1) Failure to scavenge effectively CT water.
2) Engine feed source switches from wings to CT during approach.

Failure 1) possible contributory factors:
1a) Water remains frozen during turnarounds precluding effective drains operation (See NSEU post 292).
1b) Water remains frozen during most of flight precluding effective water scavenge operation.
1c) FOD

Failure 2) possible contributory factors:
1a) The most nose-down attitude of the whole flight (including descent) occurs when landing flaps are selected. This I think is likely true of many civil types. Perhaps someone can confirm for 777. So any residual liquid in the CT moves forward at this point.
1b) CT boost pumps remain running throughout flight (I imagine this should generate a warning).
1b) CT boost pumps switch back on uncommanded when pick-ups become covered (is there any way (including failures) that this can happen in the 777 system?).
1c CT boost pumps switch back on by crew action.

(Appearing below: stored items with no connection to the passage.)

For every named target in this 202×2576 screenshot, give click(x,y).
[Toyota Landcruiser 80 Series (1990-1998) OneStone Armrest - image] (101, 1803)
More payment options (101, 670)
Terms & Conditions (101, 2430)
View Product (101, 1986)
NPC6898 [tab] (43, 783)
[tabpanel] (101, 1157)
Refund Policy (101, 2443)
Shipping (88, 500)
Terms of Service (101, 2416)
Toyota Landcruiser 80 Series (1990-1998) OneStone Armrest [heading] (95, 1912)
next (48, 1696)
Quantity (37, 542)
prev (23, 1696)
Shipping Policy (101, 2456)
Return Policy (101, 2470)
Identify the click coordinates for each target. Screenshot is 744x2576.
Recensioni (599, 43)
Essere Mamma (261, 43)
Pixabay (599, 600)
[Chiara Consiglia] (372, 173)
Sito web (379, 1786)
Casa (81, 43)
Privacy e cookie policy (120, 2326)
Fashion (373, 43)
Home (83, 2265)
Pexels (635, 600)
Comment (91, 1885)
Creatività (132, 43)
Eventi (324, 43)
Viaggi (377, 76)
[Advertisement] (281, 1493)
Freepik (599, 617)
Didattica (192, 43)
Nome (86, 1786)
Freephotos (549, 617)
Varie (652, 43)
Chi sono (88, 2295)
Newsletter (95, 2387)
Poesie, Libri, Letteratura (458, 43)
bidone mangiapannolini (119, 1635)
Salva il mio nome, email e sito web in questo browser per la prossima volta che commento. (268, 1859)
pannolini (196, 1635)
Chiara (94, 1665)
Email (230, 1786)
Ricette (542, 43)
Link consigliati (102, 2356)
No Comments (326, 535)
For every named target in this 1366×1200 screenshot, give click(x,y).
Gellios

Please remember that the CT was breached and contaminated by firefighter’s foam and hydraulic fluid after the landing. It is not clear from the AAIB report that they even tested for water in the CT. It sounds like it may have been a pointless exercise.

It is conceivable that in the final seconds of the approach, with the increase in pitch, the CT boost pump inlets uncovered again allowing engine feed to resume from the wings, helpfully flushing evidence from the feed lines but not in time for the engines to spool up enough to make a great difference to the outcome.

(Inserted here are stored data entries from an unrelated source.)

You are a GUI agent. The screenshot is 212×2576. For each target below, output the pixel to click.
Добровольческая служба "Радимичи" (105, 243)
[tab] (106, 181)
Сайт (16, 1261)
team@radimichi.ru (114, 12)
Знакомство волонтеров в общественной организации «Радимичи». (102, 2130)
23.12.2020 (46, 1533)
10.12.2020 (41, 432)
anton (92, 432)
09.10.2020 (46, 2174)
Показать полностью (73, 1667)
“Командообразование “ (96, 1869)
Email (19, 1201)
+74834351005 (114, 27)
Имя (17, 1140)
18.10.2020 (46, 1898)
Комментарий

Like I said before, I’ve not seen anything here or from the AAIB that rules out this theory. I’m open to offers, though.

I see some problems with it (maybe not fatal):

1. CWT boost pumps stop at 900kg - which is a fair bit of "something" to be in the tank.
2a. Given that CWT empty is the expected state (late in flight), CWT reading 900kg+ would be a serious anomaly that they would have picked up on by now.
or
2b. If theres 900kg of something (ice) in CWT but it is reading empty, then you've got a ton less fuel than expected in your wing tanks after fuel scavenge - which doesn't seem to fit the data either.

3a. If CWT boost pump operation is recorded, then having them switch on unexpectedly would be a serious anomaly that they would have picked up on by now.
or
3b. Even if CWT boost pump operation is not recorded directly, I would expect the CWT low pressure advisory (when they turn off) to be. By your theory, they turn off again close to landing (when it goes nose-up, as we know it did), which would generate this warning, which would have been spotted.

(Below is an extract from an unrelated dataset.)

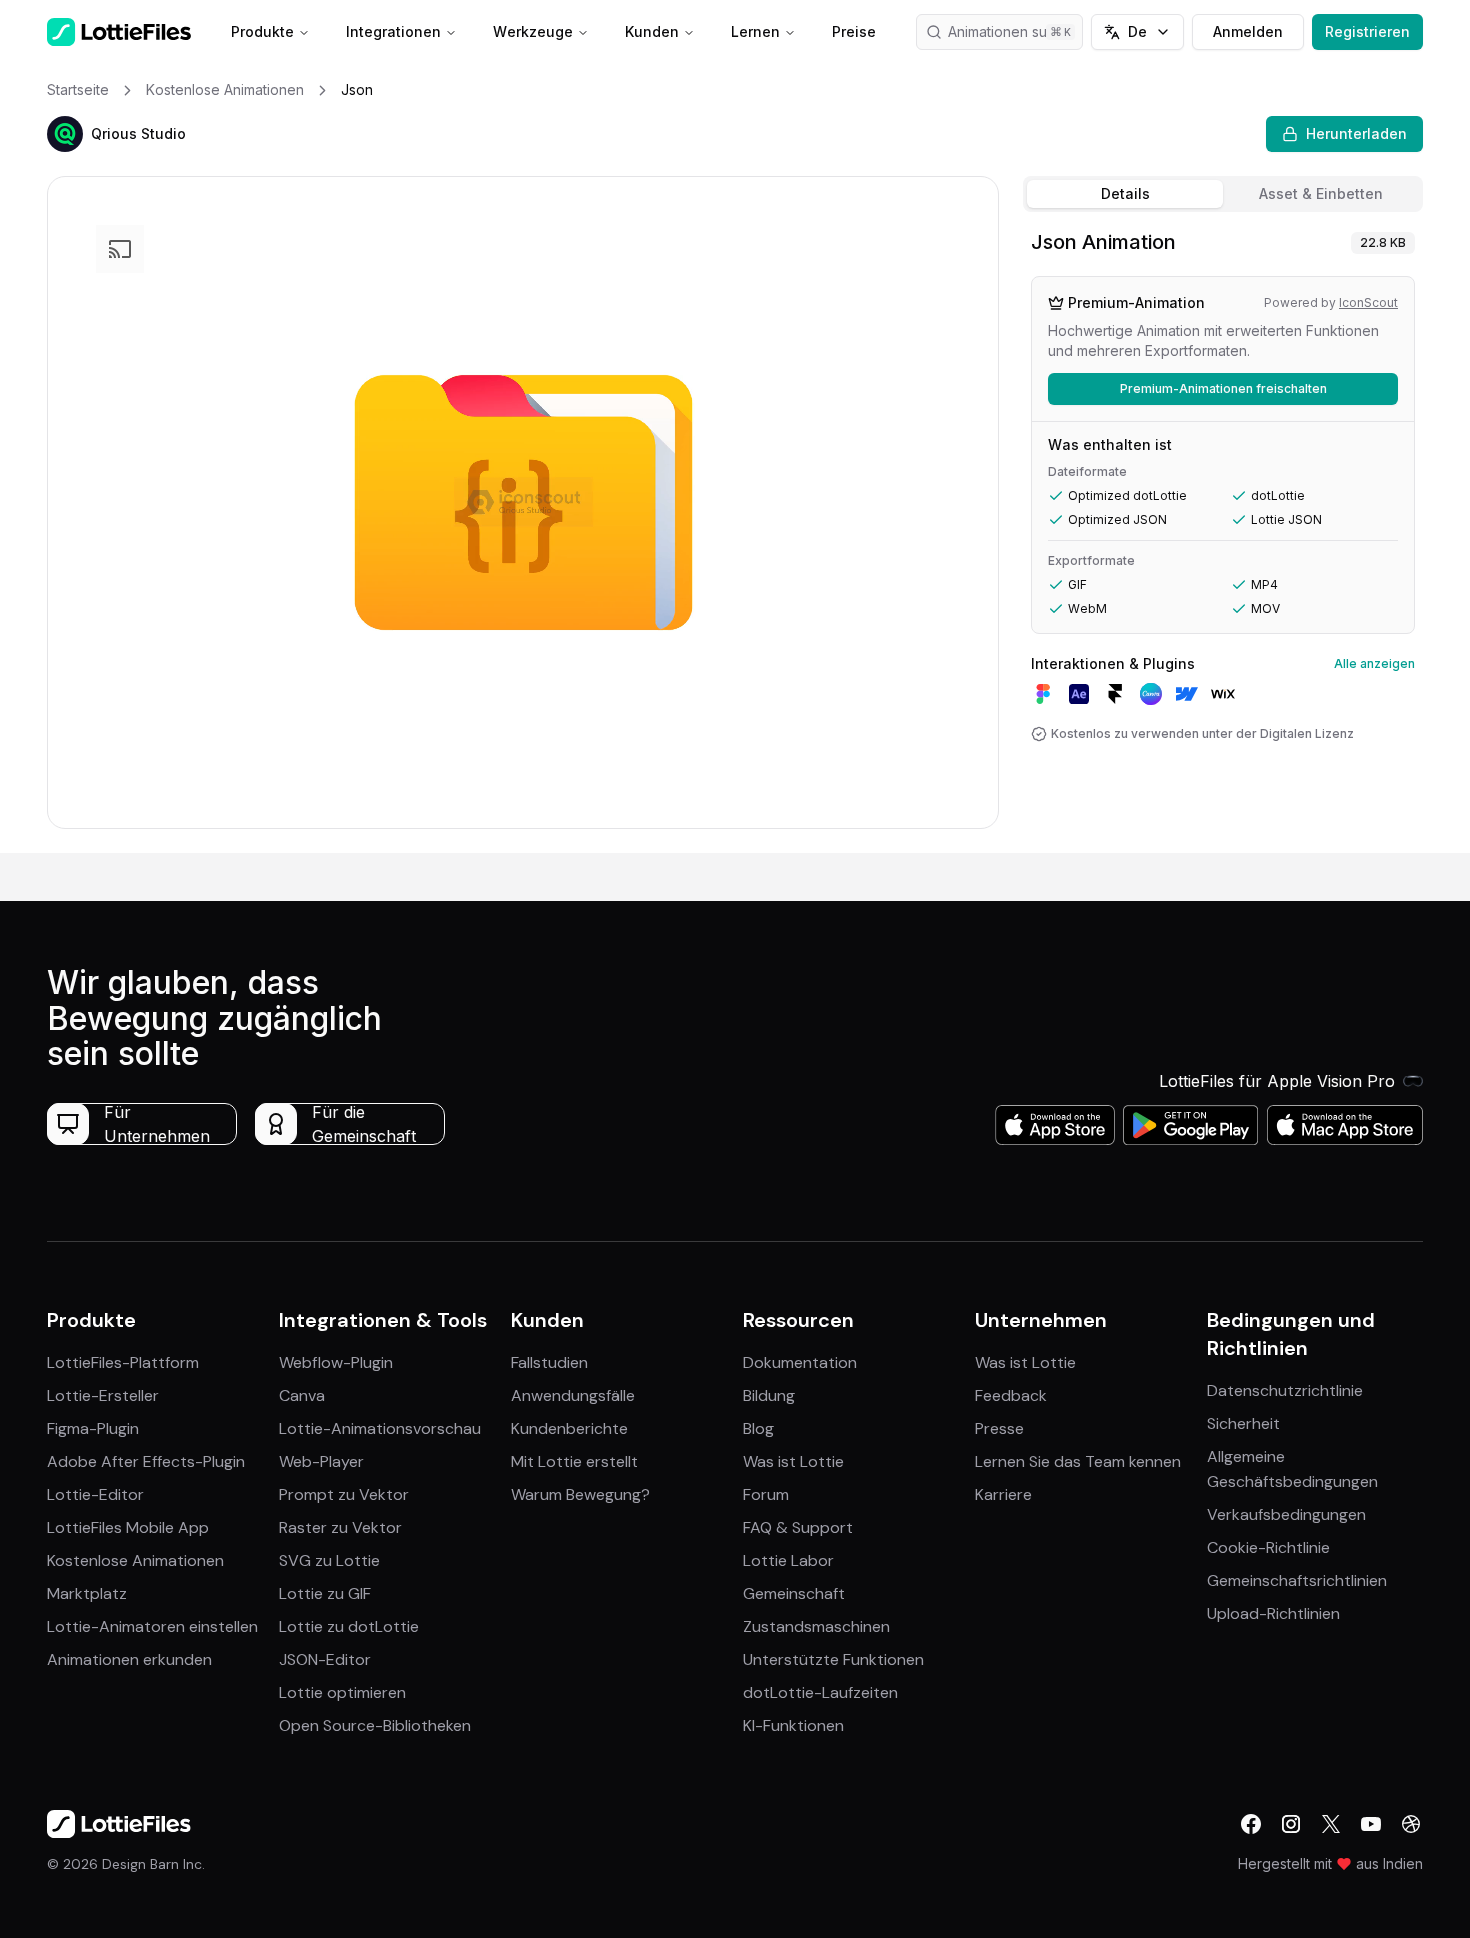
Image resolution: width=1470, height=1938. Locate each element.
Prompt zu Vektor (344, 1494)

Overall, I can't see CWT feeding the engines direct at the end of flight without it showing one way or another in the recorded data, and I think this would have been flagged by now if it was the case. Contamination of some sort (at least water based) from CWT via fuel scavenge would go via wing tanks, where they would have found evidence of it.

I don't have an answer, but I'm struggling to see, with the info we have now, how the center tank could be involved.